Before Scotland and England united, Scots had been using its own language. In 1707 Scotland had to cease speaking this dialect. It was said that the Scots’ speech is for the ‘uneducated people’. Nowadays, the Scottish accent is the combination of Gaelic, English and Scots. Some words have changed their meaning or form. The Scottish accent is truly awkward, and – perhaps – strongly tough to pronounce and understand. We are able to differentiate some vowels and consonant sounds between Standard English and this dialect.   

A widely-known distinction between Standard English and Scottish speech is the rhotic /r/ sound. A consonant ‘r’ is similar to Swedish hard ‘r’. It is pronounced at the end of a word and before the vowel.

Examples:

  • wear /wɛə/ (Received Pronunciation) – wear /wer/ (Scottish accent)
  • bar /bɑː/ – bar /bar/ 
  • hear /hɪə/ – hear /hiər/

Another tip is the comparison of words: ‘where’ and ‘were’. In Standard English, both terms are vocalized in the same manner. In the Scottish accent ‘where’ is pronounced /hwer/. We may hear the consonant ‘h’ at the beginning.

The letter ‘s’ is vocalized ‘sh’ and, more often than not, the digraph ‘ch’ is said as harsh ‘h’.

In colloquial speech, we are able to observe the glottal ‘t’.

For example: butter /’bʌtə/ – butter /’bɛʔə/.

Whereas the letter ‘t’ is not said at the end of a word, before ‘c’ and ‘p’.

Moreover, in the Scottish accent, many doubled vowels are shortened.

To support my point: good /gʊd/ – good /gʉd/; goose /guːs/ – goose /gʉs/.

The Scots pay attention to the articulation of long and short ‘o’. (pour – short ‘o’, poor – long ‘o’).

This dialect has got some distinguishing and eminent words, phrases. The most world-famous ones are ‘aye’, which means ‘yes’, and ‘naw’ – meaning ‘no’.

In particular, ‘guid morning’’ signifies ‘good morning’, ‘loch’ is ‘lake’, ‘dinner’ expresses ‘lunch’, or ‘haud yer wheesht’ means ‘be quiet’.

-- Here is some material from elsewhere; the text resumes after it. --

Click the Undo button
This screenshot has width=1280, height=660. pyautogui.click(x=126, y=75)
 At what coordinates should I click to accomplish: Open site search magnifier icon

In this accent, we are to distract some contrasts in a plethora of grammar structures. The Scots use ‘the’ before the days of the week and months (the April, the Thursday). A possessive pronoun is said to be replaced by the article ‘the’ (my dog – the dog). Furthermore, they prefer making use of irregular forms in the plural.

For instance: ‘shae’ – ‘shoe’, ‘shuin’ – ‘shoes’.

What’s more, the pronoun ‘you’ in the plural is written and is said as ‘youse’.

As we are able to spot, the Scottish accent has got plenty of rare but eye-catching phrases or words. It is also a valuable alternative for people who learn English and are full of the boredom of the standard speech.

Scottish dialect – The Late Show with Stephen Colbert
Scottish English accent – Kuramelfrio

What do you reckon about this dialect? How are your feelings? Have you ever talked with a Scotsman? Share your experiences in the comments below!

See you next time!

Cheers!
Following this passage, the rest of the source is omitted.